Medical identity theft: The importance of protecting your health records
Many consumers take precautions against identity theft, but what about medical identity theft?
In addition to financial peril, victims can suffer physical danger if false entries in medical records lead to the wrong treatment.
“The crime occurs when someone uses a person's name and sometimes other parts of their identity — such as insurance information — without the person's knowledge or consent to obtain medical services or goods,” said Laurinda B. Harman, Ph.D., RHIA, associate professor and chair of the Health Information Management Department at Temple University’s College of Health Professions.
“A person's identity information can also be used to make false claims for medical services or goods. This is not a common event, but patients need to be aware of it,” Harman said. She discussed the growing concerns of medical identity theft as more medical facilities move to electronic records during the 79th Annual American Health Information Management Association Convention and Exhibit on Oct. 9 in Philadelphia.

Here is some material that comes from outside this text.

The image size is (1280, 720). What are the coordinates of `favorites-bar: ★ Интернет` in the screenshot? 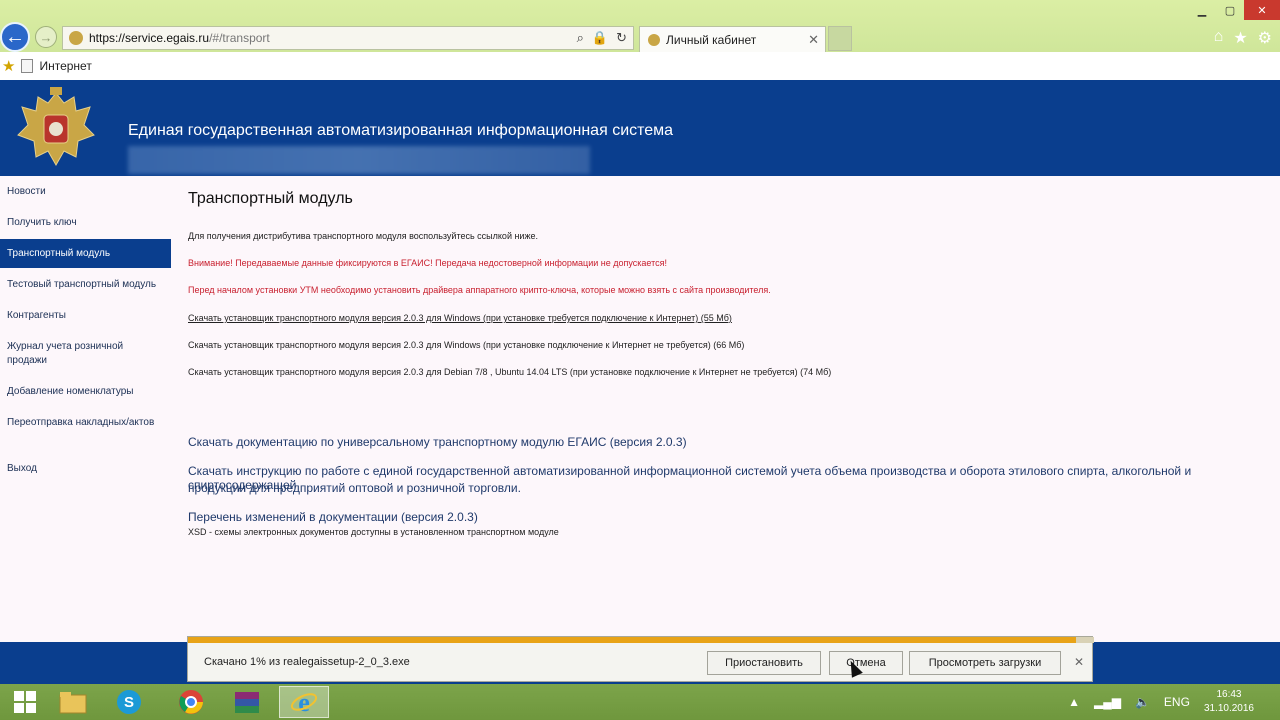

The World Privacy Forum, a non-profit, non-partisan research group, said it has received 20,000 reports of medical identity theft over the past 15 years.
Medical identity theft frequently results in erroneous entries being put into existing medical records, and can involve the creation of fictitious medical records in the victim's name at various medical facilities. This trail of falsified information in medical records can plague victims' medical and financial lives for years.
Harman suggests the following tips from the World Privacy Forum to prevent theft:
• Review all “Explanation of Benefits” notices and any other correspondence from insurance providers describing the services that have been received, the provider charges and payment allowances. Report suspicious transactions to your health insurer's special investigations unit.
Harman, a health information management professional for more than 35 years, said those in her field take the issue very seriously.
“We need to take the role as the patient advocate. We need to help them protect their patient information and privacy. There aren’t the same protections in place for medical identify theft as financial identify theft,” she said.
Virginia L. Mullen, RHIA, director of regulatory effectiveness at Loma Linda University Medical Center, co presented with Harman.